> _The task_:
Return, exactly as written, every line from the first line of the data below through the line that contains "Handsenderhalterung für Telcoma (847, 492)".

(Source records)
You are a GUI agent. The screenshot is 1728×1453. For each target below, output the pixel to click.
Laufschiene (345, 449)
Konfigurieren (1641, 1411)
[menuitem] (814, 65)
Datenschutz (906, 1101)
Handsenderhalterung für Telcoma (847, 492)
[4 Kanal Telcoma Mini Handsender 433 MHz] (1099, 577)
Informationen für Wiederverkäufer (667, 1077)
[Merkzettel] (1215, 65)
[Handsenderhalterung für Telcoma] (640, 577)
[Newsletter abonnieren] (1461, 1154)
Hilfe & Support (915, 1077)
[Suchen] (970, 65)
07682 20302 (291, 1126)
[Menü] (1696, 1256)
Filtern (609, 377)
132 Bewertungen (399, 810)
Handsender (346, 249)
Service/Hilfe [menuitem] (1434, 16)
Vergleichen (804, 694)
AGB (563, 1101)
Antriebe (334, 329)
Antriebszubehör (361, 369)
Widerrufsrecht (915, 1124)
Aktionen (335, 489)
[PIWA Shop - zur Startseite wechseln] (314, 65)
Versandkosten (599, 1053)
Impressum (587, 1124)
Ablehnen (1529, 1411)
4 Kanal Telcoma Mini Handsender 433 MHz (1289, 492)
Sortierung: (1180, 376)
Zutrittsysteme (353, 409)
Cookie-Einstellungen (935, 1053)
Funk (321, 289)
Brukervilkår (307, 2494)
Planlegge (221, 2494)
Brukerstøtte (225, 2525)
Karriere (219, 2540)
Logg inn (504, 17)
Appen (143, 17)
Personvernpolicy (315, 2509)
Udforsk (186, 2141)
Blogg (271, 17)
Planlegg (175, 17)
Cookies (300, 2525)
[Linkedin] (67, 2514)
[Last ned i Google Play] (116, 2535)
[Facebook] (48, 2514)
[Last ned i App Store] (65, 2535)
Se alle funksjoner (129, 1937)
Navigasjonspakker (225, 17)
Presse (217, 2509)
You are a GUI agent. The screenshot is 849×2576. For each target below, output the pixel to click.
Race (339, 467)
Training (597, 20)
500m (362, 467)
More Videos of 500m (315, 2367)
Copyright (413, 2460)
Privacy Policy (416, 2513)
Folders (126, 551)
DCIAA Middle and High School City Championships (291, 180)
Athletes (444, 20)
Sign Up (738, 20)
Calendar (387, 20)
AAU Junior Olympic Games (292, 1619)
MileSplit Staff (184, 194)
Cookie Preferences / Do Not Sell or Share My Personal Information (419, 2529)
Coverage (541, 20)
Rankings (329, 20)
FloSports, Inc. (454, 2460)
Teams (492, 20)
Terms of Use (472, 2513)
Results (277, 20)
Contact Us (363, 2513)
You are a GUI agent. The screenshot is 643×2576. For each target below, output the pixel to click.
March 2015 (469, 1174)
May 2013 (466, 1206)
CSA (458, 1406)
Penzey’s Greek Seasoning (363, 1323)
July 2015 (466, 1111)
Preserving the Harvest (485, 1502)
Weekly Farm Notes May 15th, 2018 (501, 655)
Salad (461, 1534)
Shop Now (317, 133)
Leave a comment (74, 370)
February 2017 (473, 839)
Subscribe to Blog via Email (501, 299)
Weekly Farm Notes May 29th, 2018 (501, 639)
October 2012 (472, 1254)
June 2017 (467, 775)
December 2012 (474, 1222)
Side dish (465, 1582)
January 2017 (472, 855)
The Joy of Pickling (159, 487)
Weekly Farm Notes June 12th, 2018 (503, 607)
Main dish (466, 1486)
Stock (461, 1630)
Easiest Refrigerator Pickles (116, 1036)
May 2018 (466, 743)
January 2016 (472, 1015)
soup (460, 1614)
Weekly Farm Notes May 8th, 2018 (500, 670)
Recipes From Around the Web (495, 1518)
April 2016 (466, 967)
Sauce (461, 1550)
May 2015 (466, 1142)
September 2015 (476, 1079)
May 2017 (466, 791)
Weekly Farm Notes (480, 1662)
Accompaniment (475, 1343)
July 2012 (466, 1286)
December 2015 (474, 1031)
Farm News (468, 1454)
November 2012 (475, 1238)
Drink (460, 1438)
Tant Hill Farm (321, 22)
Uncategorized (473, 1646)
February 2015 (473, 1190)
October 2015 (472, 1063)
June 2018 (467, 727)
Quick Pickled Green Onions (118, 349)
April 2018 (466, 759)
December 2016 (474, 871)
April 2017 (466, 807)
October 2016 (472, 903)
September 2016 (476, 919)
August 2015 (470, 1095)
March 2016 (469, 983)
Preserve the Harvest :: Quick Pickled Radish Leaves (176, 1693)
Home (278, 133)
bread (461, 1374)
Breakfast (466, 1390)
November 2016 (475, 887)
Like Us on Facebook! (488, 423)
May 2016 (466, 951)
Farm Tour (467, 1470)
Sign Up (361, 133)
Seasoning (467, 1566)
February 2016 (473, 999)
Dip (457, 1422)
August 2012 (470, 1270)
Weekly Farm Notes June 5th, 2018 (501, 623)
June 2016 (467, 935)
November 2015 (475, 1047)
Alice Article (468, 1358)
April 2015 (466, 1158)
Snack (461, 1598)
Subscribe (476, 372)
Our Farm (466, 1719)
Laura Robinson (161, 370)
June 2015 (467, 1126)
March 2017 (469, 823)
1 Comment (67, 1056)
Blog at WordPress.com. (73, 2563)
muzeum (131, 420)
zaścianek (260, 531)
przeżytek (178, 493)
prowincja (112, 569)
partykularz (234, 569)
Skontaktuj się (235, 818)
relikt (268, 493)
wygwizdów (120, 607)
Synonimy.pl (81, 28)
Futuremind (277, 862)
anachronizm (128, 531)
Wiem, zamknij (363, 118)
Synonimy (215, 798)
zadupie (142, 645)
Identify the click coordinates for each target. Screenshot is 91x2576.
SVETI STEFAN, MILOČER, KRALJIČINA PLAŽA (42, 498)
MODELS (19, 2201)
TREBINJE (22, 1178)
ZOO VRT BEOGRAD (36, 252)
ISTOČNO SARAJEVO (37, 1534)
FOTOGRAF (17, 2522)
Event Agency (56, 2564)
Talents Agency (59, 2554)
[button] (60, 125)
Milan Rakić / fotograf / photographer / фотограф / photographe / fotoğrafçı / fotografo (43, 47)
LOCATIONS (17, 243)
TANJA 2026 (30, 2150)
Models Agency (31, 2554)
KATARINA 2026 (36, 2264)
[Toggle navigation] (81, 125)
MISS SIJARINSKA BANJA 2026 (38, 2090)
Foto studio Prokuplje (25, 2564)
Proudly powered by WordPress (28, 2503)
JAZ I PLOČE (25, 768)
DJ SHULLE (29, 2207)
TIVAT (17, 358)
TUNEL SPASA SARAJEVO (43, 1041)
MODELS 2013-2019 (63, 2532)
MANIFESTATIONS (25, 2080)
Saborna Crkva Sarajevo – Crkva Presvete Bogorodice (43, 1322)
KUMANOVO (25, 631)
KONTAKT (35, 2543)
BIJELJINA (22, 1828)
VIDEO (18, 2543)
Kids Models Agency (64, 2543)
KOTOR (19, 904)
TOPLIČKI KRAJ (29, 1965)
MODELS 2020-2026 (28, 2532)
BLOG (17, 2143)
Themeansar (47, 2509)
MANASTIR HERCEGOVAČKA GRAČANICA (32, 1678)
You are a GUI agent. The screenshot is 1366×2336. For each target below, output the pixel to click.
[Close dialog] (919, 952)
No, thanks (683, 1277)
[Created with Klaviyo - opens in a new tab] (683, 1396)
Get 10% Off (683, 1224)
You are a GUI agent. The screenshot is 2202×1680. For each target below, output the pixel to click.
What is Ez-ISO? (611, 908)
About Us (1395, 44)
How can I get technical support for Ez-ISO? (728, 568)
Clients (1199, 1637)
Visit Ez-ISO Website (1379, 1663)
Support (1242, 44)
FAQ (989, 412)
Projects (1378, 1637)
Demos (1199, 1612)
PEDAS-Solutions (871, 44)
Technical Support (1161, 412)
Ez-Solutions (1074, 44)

> _Solution_:
You are a GUI agent. The screenshot is 1728×1453. For each target below, output the pixel to click.
Laufschiene (345, 449)
Konfigurieren (1641, 1411)
[menuitem] (814, 65)
Datenschutz (906, 1101)
Handsenderhalterung für Telcoma (847, 492)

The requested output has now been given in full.